> **ACTION ITEM**:
Locate the word "agent" in the data below, then copy every line that holds it.

[[ TASK INPUT, beginning ]]

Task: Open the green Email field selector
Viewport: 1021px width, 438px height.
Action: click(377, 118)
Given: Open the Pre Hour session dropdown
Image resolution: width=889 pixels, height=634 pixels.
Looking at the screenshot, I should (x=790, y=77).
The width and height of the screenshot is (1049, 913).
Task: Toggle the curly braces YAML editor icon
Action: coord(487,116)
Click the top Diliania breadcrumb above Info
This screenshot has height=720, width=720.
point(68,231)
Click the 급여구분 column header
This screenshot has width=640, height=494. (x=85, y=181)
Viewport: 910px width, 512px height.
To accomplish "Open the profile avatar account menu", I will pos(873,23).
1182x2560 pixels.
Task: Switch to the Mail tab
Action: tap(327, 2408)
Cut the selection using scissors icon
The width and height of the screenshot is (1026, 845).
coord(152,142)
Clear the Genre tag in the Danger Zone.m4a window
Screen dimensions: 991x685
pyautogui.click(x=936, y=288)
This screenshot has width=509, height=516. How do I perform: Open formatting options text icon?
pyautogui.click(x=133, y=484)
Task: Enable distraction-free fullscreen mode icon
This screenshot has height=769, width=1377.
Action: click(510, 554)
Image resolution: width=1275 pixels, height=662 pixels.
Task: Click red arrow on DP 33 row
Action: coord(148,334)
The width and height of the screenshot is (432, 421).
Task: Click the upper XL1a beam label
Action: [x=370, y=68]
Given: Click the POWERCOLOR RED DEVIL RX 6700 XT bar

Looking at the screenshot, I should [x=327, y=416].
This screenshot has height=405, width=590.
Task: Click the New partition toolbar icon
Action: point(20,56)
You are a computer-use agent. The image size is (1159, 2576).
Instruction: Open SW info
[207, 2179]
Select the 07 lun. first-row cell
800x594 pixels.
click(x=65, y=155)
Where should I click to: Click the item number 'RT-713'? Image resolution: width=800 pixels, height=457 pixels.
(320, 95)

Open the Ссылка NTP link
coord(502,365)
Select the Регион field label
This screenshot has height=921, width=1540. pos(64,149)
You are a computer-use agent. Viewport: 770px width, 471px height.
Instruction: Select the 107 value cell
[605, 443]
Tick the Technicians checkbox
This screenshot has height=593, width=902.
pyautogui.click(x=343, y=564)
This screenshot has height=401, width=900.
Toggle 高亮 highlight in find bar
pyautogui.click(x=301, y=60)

[[ TASK INPUT, end ]]

> **SOLUTION**:
You are a computer-use agent. The image size is (1159, 2576).
You are a computer-use agent. Viewport: 770px width, 471px height.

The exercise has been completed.